Sweetness always goes with tenderness. It is the essence of God who is love. Anyone who loves is always sweet, something that comes naturally from within, bringing out good vibes. It is never artificial like Splenda, always flowing freely and naturally that leaves a good taste and feeling to anyone. In the Hail Holy Queen, Mary is portrayed as “O clement, O loving, O sweet Virgin Mary” to show her sweetness as a mother. There are no pretensions and pompousness in being sweet, never needs much effort to exert in showing it for it comes out naturally and instantly.
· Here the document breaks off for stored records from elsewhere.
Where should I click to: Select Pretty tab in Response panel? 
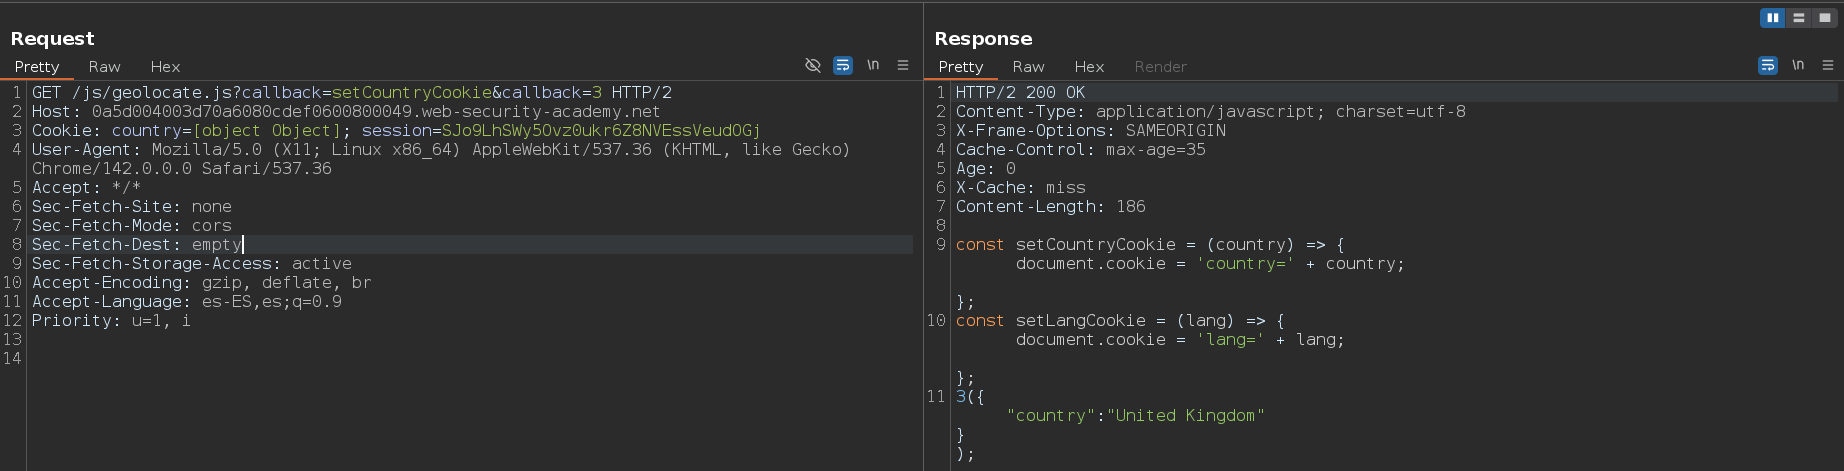(x=961, y=67)
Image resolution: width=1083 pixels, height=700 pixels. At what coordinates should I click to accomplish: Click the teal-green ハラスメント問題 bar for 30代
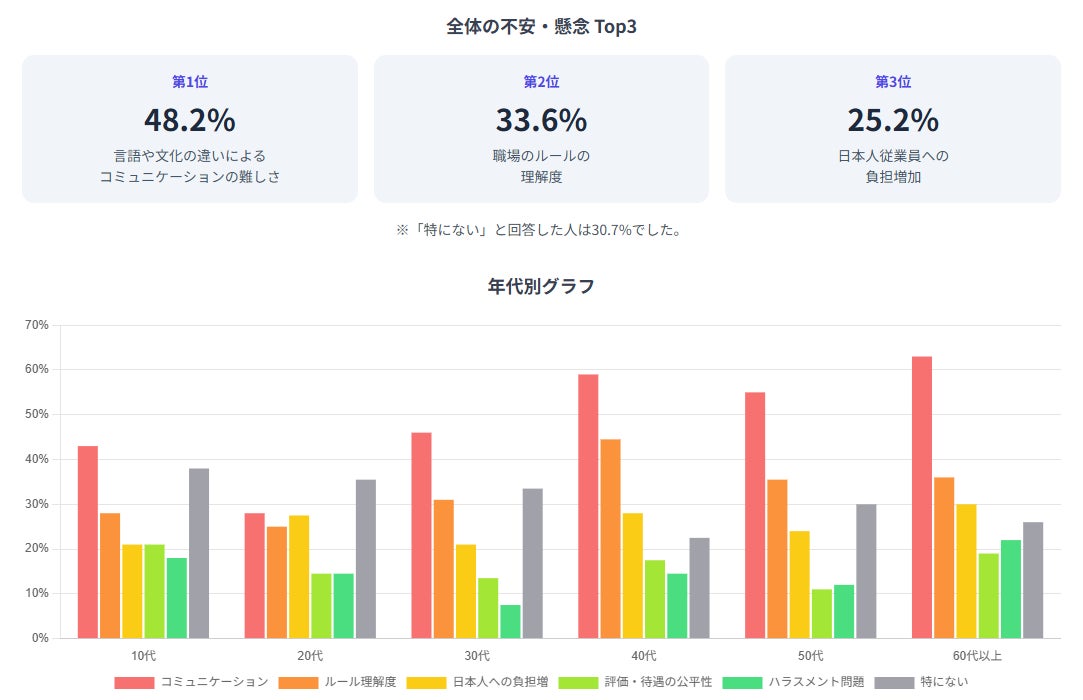tap(510, 621)
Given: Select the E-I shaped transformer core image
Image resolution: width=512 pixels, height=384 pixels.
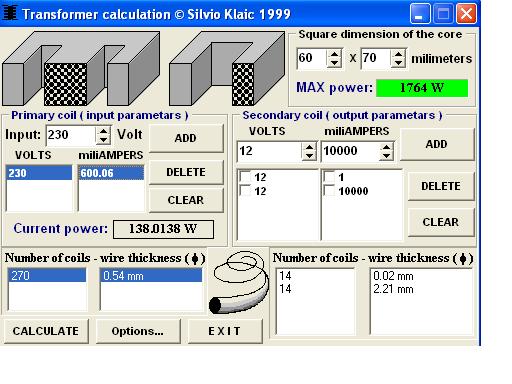Looking at the screenshot, I should pos(81,69).
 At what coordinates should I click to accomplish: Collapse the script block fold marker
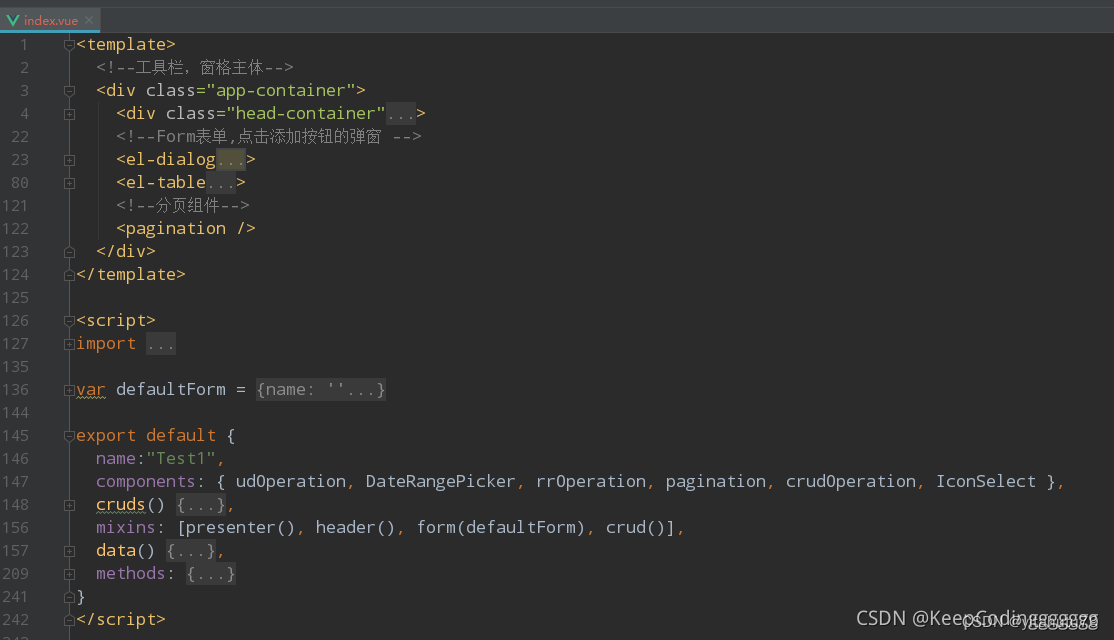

Tenderness and sweetness are the most God-like qualities we all have but have buried deep into our innermost selves, refusing them to come out because of our refusal to love for fears of getting hurt and left behind or, even lost. When Mary heard Elizabeth’s condition, she simply followed her human and motherly instincts that are in fact so Godly – she went in haste to visit her. Tenderness and sweetness are the twin gifts of Christmas to humanity when God almighty became little and vulnerable like us so we can be great and powerful like Him in being able to love.

It is the final Sunday of Advent. In a few days it will be Christmas day and we still have enough time to empty our hearts of sins and bitterness to be filled with God’s love, sweetness and tenderness in Christ.
Let me leave you with my favorite quote from the novel “The Plague” by Albert Camus, “A loveless world is a dead world, and always there comes an hour when one is weary of prisons, of one’s work, and of devotion to duty, and all one craves for is a loved face, the warmth and wonder of a loving heart.”
Let that love in you come out this Christmas and hereafter; simply be like the child Jesus and be surprised with His tremendous power to transform the world. Amen. Have a blessed, sweet and tender Christ-filled week ahead!